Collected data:
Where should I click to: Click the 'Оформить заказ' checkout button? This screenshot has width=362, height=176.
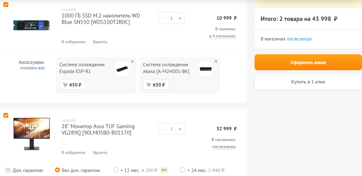[308, 62]
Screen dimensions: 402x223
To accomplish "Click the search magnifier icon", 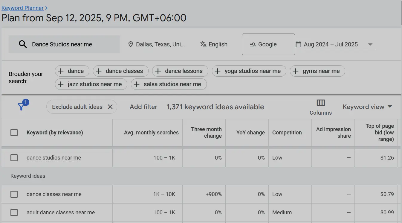I will 23,44.
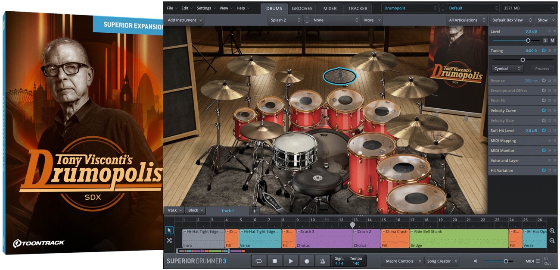The width and height of the screenshot is (560, 270).
Task: Solo the selected cymbal with the S button
Action: point(545,40)
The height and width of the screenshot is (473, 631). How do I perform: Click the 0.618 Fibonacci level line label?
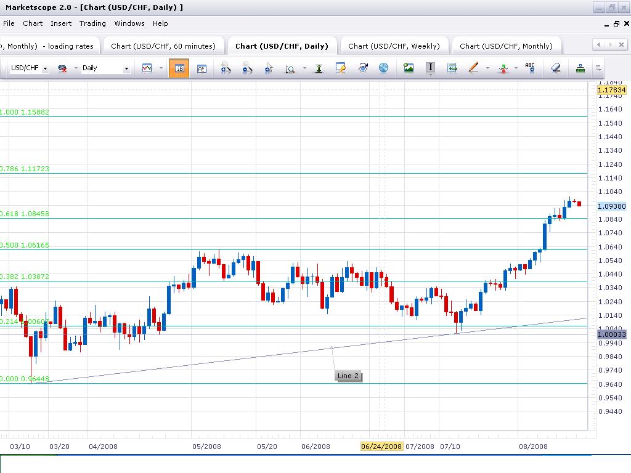click(25, 214)
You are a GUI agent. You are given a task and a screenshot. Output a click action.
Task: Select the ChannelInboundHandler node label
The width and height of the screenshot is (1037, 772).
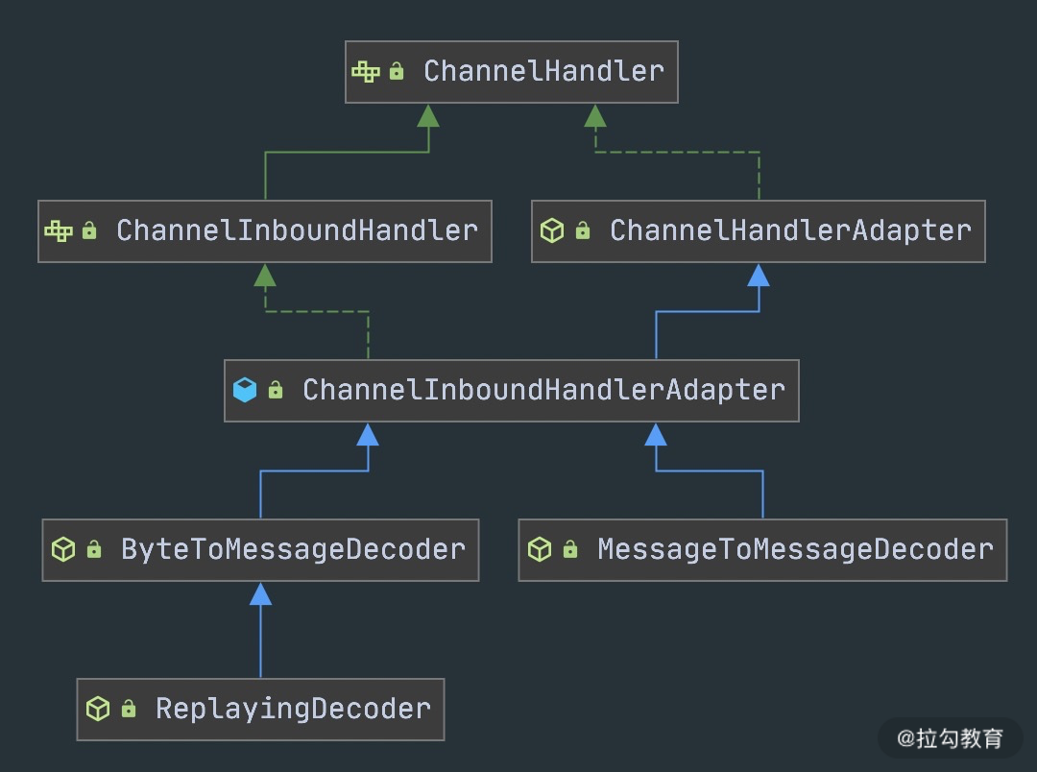point(297,230)
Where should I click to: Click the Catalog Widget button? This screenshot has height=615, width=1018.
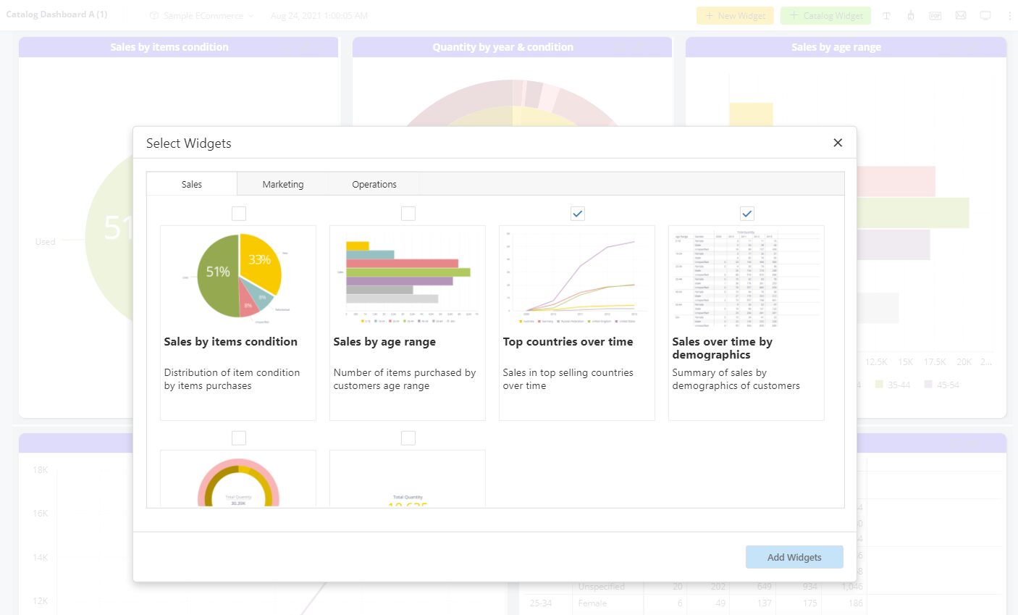coord(825,14)
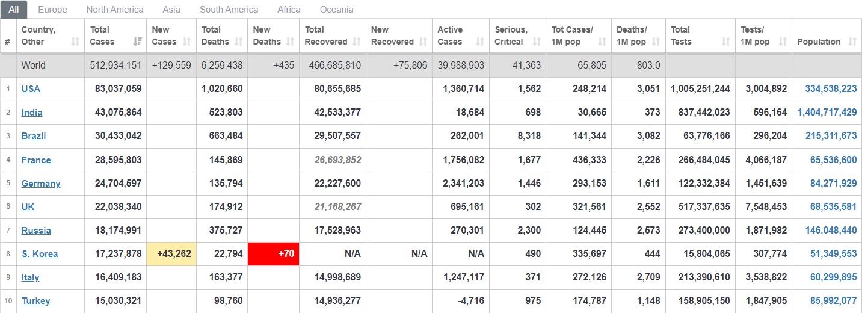The width and height of the screenshot is (862, 313).
Task: Click India's population figure link
Action: (x=827, y=113)
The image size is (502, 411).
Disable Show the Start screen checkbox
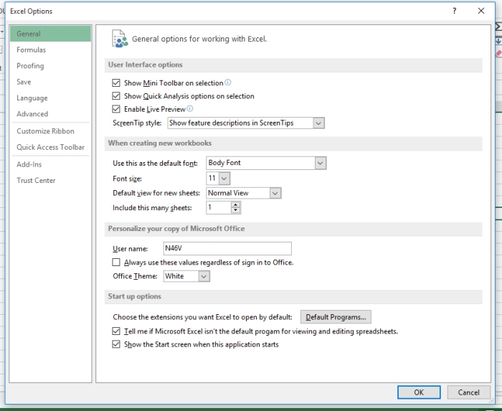point(117,345)
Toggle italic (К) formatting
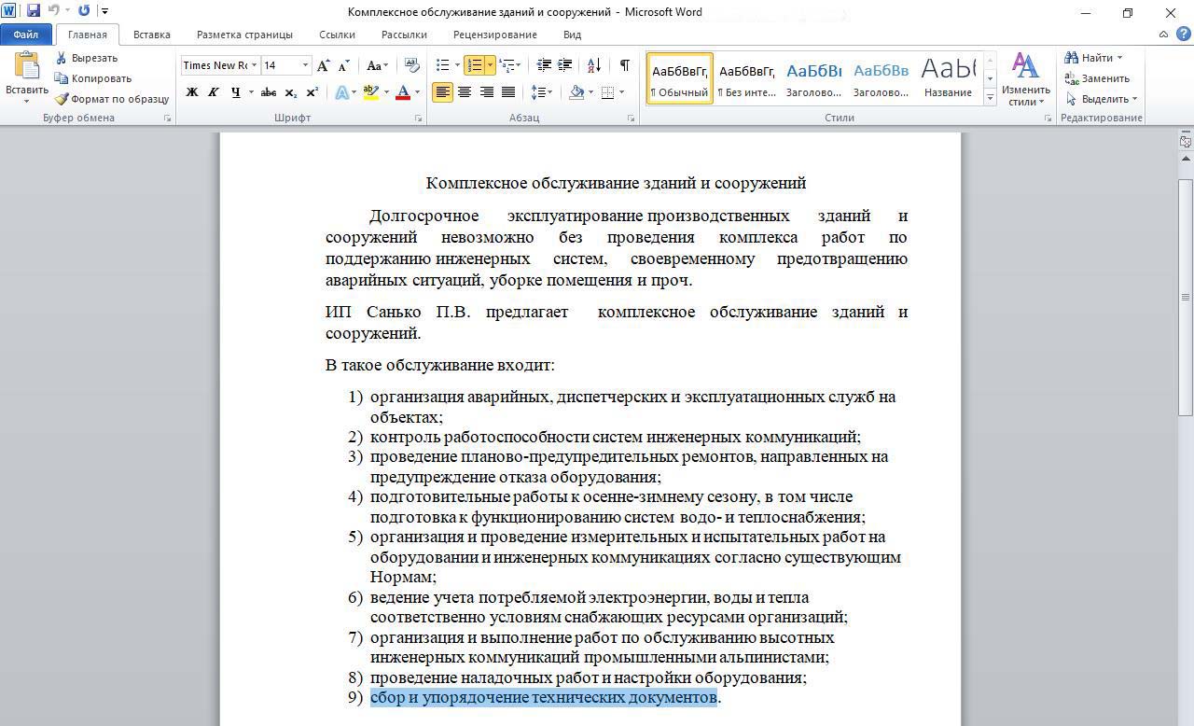Screen dimensions: 1194x726 point(214,92)
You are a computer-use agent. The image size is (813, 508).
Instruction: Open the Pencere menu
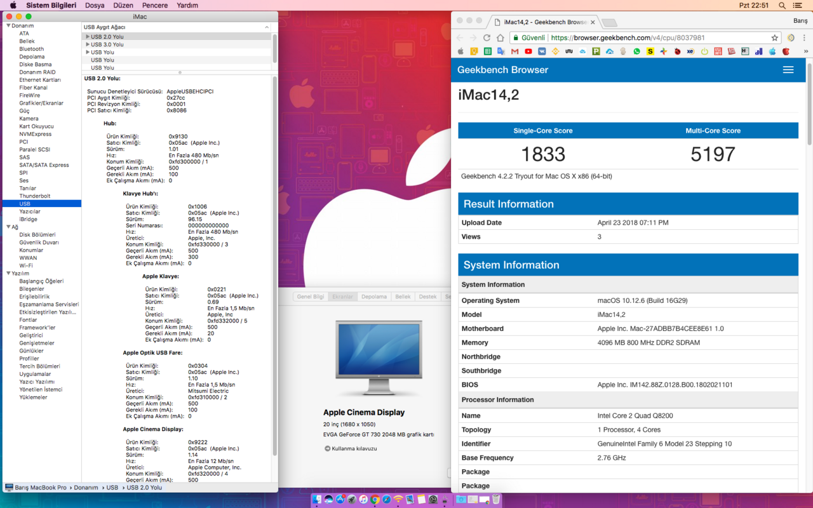(155, 5)
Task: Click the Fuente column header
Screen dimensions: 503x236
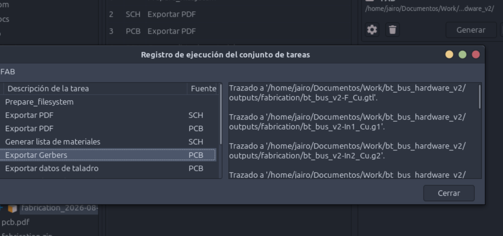Action: (203, 89)
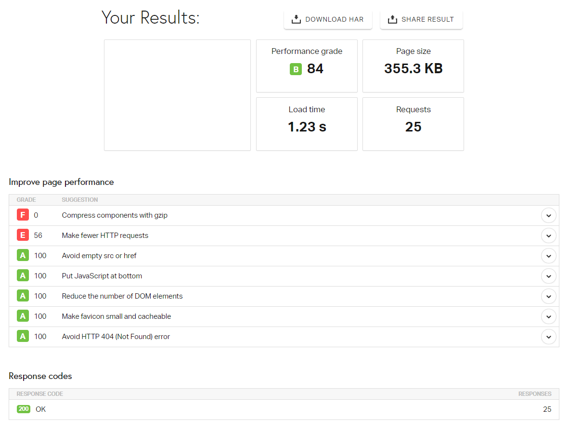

## ASSIGNMENT
Reproduce the lines from the one holding "Task: Click the Fuente column header" through the end of the entries above exactly, keeping both ends and dropping every picture.

## ANSWER SPACE
Task: Click the Fuente column header
Screen dimensions: 503x236
Action: (203, 89)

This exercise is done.